_The problem_:
Rewrite the records below with "Decline All" in place of "Reject All" and everything else unchanged. Leave the pictures out.

════════════════════

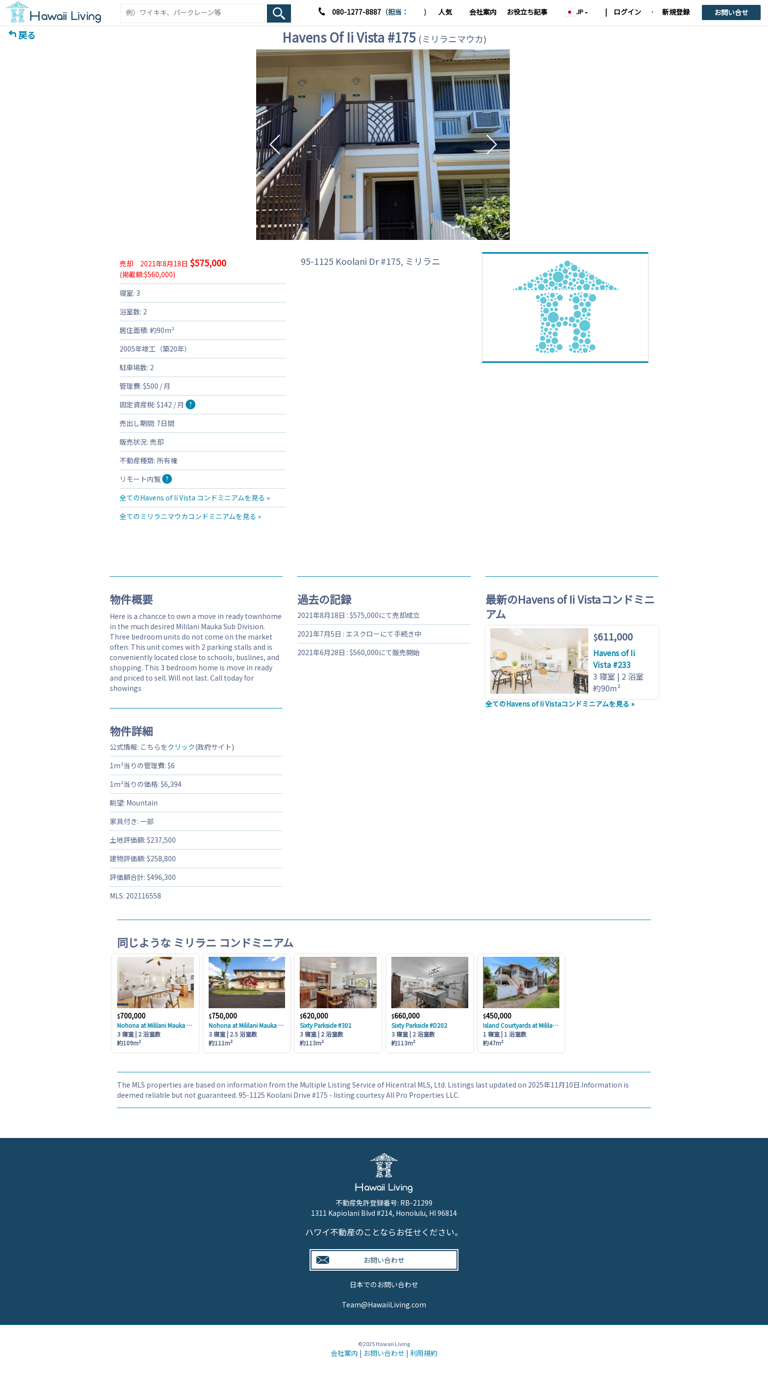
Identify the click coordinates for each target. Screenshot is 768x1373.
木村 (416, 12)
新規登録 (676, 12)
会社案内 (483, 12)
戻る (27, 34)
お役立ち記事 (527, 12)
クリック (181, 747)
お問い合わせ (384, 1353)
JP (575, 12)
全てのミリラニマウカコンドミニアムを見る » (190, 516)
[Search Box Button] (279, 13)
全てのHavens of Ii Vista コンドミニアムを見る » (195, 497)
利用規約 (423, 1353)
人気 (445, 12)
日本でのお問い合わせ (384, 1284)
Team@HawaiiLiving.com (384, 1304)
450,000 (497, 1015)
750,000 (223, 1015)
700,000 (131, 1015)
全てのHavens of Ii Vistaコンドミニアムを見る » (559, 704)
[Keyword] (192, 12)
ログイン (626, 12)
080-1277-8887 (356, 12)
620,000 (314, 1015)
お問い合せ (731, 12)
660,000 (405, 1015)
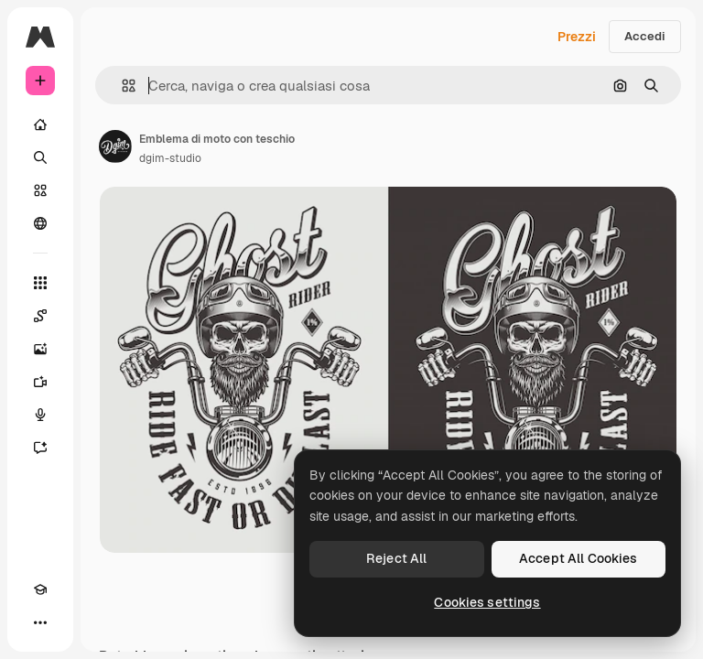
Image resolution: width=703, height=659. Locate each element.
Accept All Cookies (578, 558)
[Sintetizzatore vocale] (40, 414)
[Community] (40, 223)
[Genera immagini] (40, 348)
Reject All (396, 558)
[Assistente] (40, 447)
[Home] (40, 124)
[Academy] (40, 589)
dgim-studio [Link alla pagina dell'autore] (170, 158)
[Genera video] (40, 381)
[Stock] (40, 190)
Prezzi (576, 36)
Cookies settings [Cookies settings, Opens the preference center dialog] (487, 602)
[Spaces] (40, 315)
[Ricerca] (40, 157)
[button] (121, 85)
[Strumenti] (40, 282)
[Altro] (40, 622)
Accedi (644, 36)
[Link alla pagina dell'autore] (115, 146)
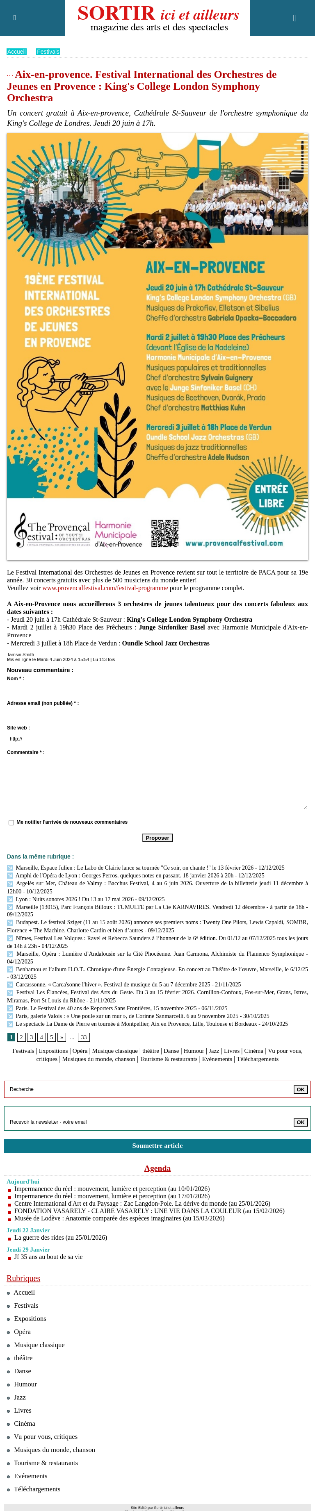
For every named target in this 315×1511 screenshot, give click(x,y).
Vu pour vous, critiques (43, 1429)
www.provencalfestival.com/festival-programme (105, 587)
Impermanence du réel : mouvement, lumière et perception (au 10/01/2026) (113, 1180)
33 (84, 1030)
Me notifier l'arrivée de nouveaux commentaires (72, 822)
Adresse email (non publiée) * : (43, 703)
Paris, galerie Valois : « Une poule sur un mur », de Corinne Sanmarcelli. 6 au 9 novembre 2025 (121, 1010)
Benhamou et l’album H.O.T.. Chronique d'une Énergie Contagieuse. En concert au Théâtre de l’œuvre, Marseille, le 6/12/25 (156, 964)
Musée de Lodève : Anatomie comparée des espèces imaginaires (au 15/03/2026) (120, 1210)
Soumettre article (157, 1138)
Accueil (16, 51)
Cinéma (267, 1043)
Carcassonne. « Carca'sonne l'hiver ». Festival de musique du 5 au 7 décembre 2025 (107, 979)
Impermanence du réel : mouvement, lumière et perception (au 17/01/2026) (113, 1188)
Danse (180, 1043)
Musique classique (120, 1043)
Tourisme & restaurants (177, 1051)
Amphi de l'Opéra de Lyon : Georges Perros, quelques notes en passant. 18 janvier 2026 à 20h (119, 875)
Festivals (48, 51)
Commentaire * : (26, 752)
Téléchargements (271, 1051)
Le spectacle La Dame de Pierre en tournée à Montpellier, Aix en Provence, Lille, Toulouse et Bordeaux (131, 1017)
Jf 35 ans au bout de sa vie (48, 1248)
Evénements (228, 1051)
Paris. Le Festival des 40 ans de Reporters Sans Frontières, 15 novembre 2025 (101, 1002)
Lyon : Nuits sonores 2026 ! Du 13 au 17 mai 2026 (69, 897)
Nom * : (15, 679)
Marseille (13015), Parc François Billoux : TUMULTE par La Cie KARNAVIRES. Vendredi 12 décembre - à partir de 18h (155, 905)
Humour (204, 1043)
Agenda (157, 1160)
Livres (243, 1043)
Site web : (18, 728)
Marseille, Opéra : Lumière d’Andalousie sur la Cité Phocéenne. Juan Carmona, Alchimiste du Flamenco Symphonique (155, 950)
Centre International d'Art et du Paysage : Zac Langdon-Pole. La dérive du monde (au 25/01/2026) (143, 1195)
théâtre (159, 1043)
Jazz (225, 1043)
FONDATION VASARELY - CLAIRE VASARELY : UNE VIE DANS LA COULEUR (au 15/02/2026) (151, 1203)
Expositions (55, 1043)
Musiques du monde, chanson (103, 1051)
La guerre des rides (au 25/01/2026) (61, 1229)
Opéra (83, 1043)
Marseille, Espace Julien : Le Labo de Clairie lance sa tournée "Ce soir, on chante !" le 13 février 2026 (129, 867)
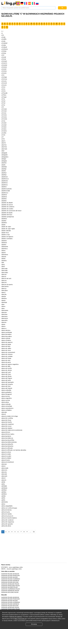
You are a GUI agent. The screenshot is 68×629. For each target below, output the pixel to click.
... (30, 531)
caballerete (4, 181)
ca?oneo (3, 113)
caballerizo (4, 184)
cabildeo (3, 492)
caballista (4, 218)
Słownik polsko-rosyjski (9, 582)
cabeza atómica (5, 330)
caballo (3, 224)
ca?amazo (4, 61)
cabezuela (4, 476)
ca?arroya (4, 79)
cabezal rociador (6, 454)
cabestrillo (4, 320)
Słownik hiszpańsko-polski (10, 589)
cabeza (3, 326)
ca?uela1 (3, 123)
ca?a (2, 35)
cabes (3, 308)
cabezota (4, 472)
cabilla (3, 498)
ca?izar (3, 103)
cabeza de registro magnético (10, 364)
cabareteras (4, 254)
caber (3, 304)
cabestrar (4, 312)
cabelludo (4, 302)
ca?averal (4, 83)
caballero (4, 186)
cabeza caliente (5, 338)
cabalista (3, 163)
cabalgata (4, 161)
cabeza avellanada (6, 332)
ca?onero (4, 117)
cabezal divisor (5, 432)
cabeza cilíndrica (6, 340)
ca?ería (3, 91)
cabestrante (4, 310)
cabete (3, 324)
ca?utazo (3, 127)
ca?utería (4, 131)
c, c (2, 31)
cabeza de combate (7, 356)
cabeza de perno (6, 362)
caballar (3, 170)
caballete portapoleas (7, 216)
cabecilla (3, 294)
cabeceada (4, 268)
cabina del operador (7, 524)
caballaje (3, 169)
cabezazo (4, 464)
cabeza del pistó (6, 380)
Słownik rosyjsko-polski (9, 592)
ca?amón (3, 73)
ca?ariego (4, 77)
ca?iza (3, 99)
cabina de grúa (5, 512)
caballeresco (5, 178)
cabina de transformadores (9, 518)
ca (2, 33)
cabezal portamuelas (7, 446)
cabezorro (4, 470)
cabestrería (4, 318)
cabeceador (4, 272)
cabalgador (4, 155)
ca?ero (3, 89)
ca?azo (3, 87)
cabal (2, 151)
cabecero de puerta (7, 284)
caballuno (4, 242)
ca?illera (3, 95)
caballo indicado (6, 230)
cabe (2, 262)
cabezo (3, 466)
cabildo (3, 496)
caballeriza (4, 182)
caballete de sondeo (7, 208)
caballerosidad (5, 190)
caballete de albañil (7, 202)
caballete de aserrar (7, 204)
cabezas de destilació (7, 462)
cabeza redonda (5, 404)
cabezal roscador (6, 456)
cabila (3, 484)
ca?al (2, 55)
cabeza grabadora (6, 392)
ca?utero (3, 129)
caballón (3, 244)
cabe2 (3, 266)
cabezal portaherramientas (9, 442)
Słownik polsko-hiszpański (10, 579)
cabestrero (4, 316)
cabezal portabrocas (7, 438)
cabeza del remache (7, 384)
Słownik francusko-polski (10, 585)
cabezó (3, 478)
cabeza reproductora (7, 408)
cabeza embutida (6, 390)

════════════════════

_Expected answer_:
Identify the click coordinates for each target. Screenshot is 768x1373.
木村 (416, 12)
新規登録 (676, 12)
会社案内 (483, 12)
戻る (27, 34)
お役立ち記事 (527, 12)
クリック (181, 747)
お問い合わせ (384, 1353)
JP (575, 12)
全てのミリラニマウカコンドミニアムを見る » (190, 516)
[Search Box Button] (279, 13)
全てのHavens of Ii Vista コンドミニアムを見る » (195, 497)
利用規約 (423, 1353)
人気 (445, 12)
日本でのお問い合わせ (384, 1284)
Team@HawaiiLiving.com (384, 1304)
450,000 (497, 1015)
750,000 (223, 1015)
700,000 (131, 1015)
全てのHavens of Ii Vistaコンドミニアムを見る » (559, 704)
[Keyword] (192, 12)
ログイン (626, 12)
080-1277-8887 (356, 12)
620,000 (314, 1015)
お問い合せ (731, 12)
660,000 (405, 1015)
Image resolution: width=703, height=659. Locate each element.
Accept All Cookies (578, 558)
[Sintetizzatore vocale] (40, 414)
[Community] (40, 223)
[Genera immagini] (40, 348)
Decline All (396, 558)
[Assistente] (40, 447)
[Home] (40, 124)
[Academy] (40, 589)
dgim-studio [Link alla pagina dell'autore] (170, 158)
[Genera video] (40, 381)
[Stock] (40, 190)
Prezzi (576, 36)
Cookies settings [Cookies settings, Opens the preference center dialog] (487, 602)
[Spaces] (40, 315)
[Ricerca] (40, 157)
[button] (121, 85)
[Strumenti] (40, 282)
[Altro] (40, 622)
Accedi (644, 36)
[Link alla pagina dell'autore] (115, 146)
For every named target in this 315×1511 screenshot, give click(x,y).
Vu pour vous, critiques (43, 1429)
www.provencalfestival.com/festival-programme (105, 587)
Impermanence du réel : mouvement, lumière et perception (au 10/01/2026) (113, 1180)
33 (84, 1030)
Me notifier l'arrivée de nouveaux commentaires (72, 822)
Adresse email (non publiée) * : (43, 703)
Paris, galerie Valois : « Une poule sur un mur », de Corinne Sanmarcelli. 6 au 9 novembre 2025 (121, 1010)
Benhamou et l’album H.O.T.. Chronique d'une Énergie Contagieuse. En concert au Théâtre de l’œuvre, Marseille, le 6/12/25 (156, 964)
Musée de Lodève : Anatomie comparée des espèces imaginaires (au 15/03/2026) (120, 1210)
Soumettre article (157, 1138)
Accueil (16, 51)
Cinéma (267, 1043)
Carcassonne. « Carca'sonne l'hiver ». Festival de musique du 5 au 7 décembre 2025 (107, 979)
Impermanence du réel : mouvement, lumière et perception (au 17/01/2026) (113, 1188)
Danse (180, 1043)
Musique classique (120, 1043)
Tourisme & restaurants (177, 1051)
Amphi de l'Opéra de Lyon : Georges Perros, quelques notes en passant. 18 janvier 2026 à 20h (119, 875)
Festivals (48, 51)
Commentaire * : (26, 752)
Téléchargements (271, 1051)
Le spectacle La Dame de Pierre en tournée à Montpellier, Aix en Provence, Lille, Toulouse et Bordeaux (131, 1017)
Jf 35 ans au bout de sa vie (48, 1248)
Evénements (228, 1051)
Paris. Le Festival des 40 ans de Reporters Sans Frontières, 15 novembre 2025 (101, 1002)
Lyon : Nuits sonores 2026 ! Du 13 au 17 mai 2026 (69, 897)
Nom * : (15, 679)
Marseille (13015), Parc François Billoux : TUMULTE par La Cie KARNAVIRES. Vendredi 12 décembre - à partir de 18h (155, 905)
Humour (204, 1043)
Agenda (157, 1160)
Livres (243, 1043)
Site web : (18, 728)
Marseille, Opéra : Lumière d’Andalousie sur la Cité Phocéenne. Juan Carmona, Alchimiste du Flamenco Symphonique (155, 950)
Centre International d'Art et du Paysage : Zac Langdon-Pole. La dérive du monde (au 25/01/2026) (143, 1195)
théâtre (159, 1043)
Jazz (225, 1043)
FONDATION VASARELY - CLAIRE VASARELY : UNE VIE DANS LA COULEUR (au 15/02/2026) (151, 1203)
Expositions (55, 1043)
Musiques du monde, chanson (103, 1051)
La guerre des rides (au 25/01/2026) (61, 1229)
Opéra (83, 1043)
Marseille, Espace Julien : Le Labo de Clairie lance sa tournée "Ce soir, on chante !" le 13 février 2026 (129, 867)
You are a GUI agent. The screenshot is 68×629. For each target below, output the pixel to click.
... (30, 531)
caballerete (4, 181)
ca?oneo (3, 113)
caballerizo (4, 184)
cabildeo (3, 492)
caballista (4, 218)
Słownik polsko-rosyjski (9, 582)
cabeza atómica (5, 330)
caballo (3, 224)
ca?amazo (4, 61)
cabezuela (4, 476)
ca?arroya (4, 79)
cabezal rociador (6, 454)
cabestrillo (4, 320)
Słownik hiszpańsko-polski (10, 589)
cabeza (3, 326)
ca?uela1 (3, 123)
ca?a (2, 35)
cabes (3, 308)
cabezota (4, 472)
cabilla (3, 498)
ca?izar (3, 103)
cabeza de registro magnético (10, 364)
cabareteras (4, 254)
caber (3, 304)
cabestrar (4, 312)
cabelludo (4, 302)
ca?averal (4, 83)
caballero (4, 186)
cabeza caliente (5, 338)
cabalista (3, 163)
cabalgata (4, 161)
cabeza avellanada (6, 332)
ca?onero (4, 117)
cabezal divisor (5, 432)
cabeza cilíndrica (6, 340)
ca?ería (3, 91)
cabestrante (4, 310)
cabete (3, 324)
ca?utazo (3, 127)
ca?utería (4, 131)
c, c (2, 31)
cabeza de combate (7, 356)
cabeza de perno (6, 362)
caballar (3, 170)
caballete portapoleas (7, 216)
cabecilla (3, 294)
cabeceada (4, 268)
cabina del operador (7, 524)
caballaje (3, 169)
cabezazo (4, 464)
cabeza del pistó (6, 380)
Słownik rosyjsko-polski (9, 592)
ca?amón (3, 73)
ca?ariego (4, 77)
ca?iza (3, 99)
cabina de grúa (5, 512)
caballeresco (5, 178)
cabina de transformadores (9, 518)
ca (2, 33)
cabezal portamuelas (7, 446)
cabezorro (4, 470)
cabestrería (4, 318)
cabeceador (4, 272)
cabalgador (4, 155)
ca?ero (3, 89)
ca?azo (3, 87)
cabal (2, 151)
cabecero de puerta (7, 284)
caballuno (4, 242)
ca?illera (3, 95)
caballo indicado (6, 230)
cabe (2, 262)
cabezo (3, 466)
cabildo (3, 496)
caballeriza (4, 182)
caballete de sondeo (7, 208)
caballerosidad (5, 190)
caballete de albañil (7, 202)
caballete de aserrar (7, 204)
cabezas de destilació (7, 462)
cabeza redonda (5, 404)
cabezal roscador (6, 456)
cabila (3, 484)
ca?al (2, 55)
cabeza grabadora (6, 392)
ca?utero (3, 129)
caballón (3, 244)
cabe2 (3, 266)
cabezal portaherramientas (9, 442)
Słownik polsko-hiszpański (10, 579)
cabestrero (4, 316)
cabezal portabrocas (7, 438)
cabeza del remache (7, 384)
Słownik francusko-polski (10, 585)
cabezó (3, 478)
cabeza reproductora (7, 408)
cabeza embutida (6, 390)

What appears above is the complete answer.